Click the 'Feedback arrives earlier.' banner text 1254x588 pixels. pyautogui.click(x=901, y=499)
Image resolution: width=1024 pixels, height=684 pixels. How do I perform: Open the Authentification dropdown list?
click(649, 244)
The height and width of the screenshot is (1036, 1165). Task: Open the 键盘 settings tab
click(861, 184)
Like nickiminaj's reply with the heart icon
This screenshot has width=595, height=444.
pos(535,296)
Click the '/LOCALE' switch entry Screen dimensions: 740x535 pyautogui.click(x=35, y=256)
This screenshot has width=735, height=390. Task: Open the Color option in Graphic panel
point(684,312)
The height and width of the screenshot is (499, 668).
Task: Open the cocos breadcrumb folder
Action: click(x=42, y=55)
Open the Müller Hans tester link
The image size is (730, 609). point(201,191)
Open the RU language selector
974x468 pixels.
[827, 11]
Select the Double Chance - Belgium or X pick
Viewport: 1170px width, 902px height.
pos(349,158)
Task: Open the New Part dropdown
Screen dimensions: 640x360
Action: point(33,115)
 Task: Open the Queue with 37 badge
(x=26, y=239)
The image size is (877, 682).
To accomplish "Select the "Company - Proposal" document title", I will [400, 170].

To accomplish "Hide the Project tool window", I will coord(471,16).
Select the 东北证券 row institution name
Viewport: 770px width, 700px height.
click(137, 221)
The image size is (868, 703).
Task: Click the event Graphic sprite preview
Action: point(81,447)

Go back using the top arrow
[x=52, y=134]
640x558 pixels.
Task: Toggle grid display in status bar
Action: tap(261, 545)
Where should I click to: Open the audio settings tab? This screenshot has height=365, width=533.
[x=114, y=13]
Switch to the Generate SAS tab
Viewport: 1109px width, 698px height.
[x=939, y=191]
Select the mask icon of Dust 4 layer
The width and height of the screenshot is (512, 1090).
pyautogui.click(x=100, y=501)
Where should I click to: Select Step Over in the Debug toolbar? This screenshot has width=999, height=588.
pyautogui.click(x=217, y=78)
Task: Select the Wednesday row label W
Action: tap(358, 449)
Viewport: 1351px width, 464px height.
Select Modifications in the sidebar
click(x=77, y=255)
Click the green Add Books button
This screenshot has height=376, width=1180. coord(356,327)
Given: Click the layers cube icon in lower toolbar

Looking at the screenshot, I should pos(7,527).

**Exercise directions:** Write out the lines above from the one containing "Select the 东北证券 row institution name" through the last, exactly as they are.

**Exercise output:**
Select the 东北证券 row institution name
Viewport: 770px width, 700px height.
click(137, 221)
The image size is (868, 703).
Task: Click the event Graphic sprite preview
Action: point(81,447)

Go back using the top arrow
[x=52, y=134]
640x558 pixels.
Task: Toggle grid display in status bar
Action: tap(261, 545)
Where should I click to: Open the audio settings tab? This screenshot has height=365, width=533.
[x=114, y=13]
Switch to the Generate SAS tab
Viewport: 1109px width, 698px height.
[x=939, y=191]
Select the mask icon of Dust 4 layer
The width and height of the screenshot is (512, 1090).
pyautogui.click(x=100, y=501)
Where should I click to: Select Step Over in the Debug toolbar? This screenshot has width=999, height=588.
pyautogui.click(x=217, y=78)
Task: Select the Wednesday row label W
Action: tap(358, 449)
Viewport: 1351px width, 464px height.
Select Modifications in the sidebar
click(x=77, y=255)
Click the green Add Books button
This screenshot has height=376, width=1180. coord(356,327)
Given: Click the layers cube icon in lower toolbar

Looking at the screenshot, I should pos(7,527).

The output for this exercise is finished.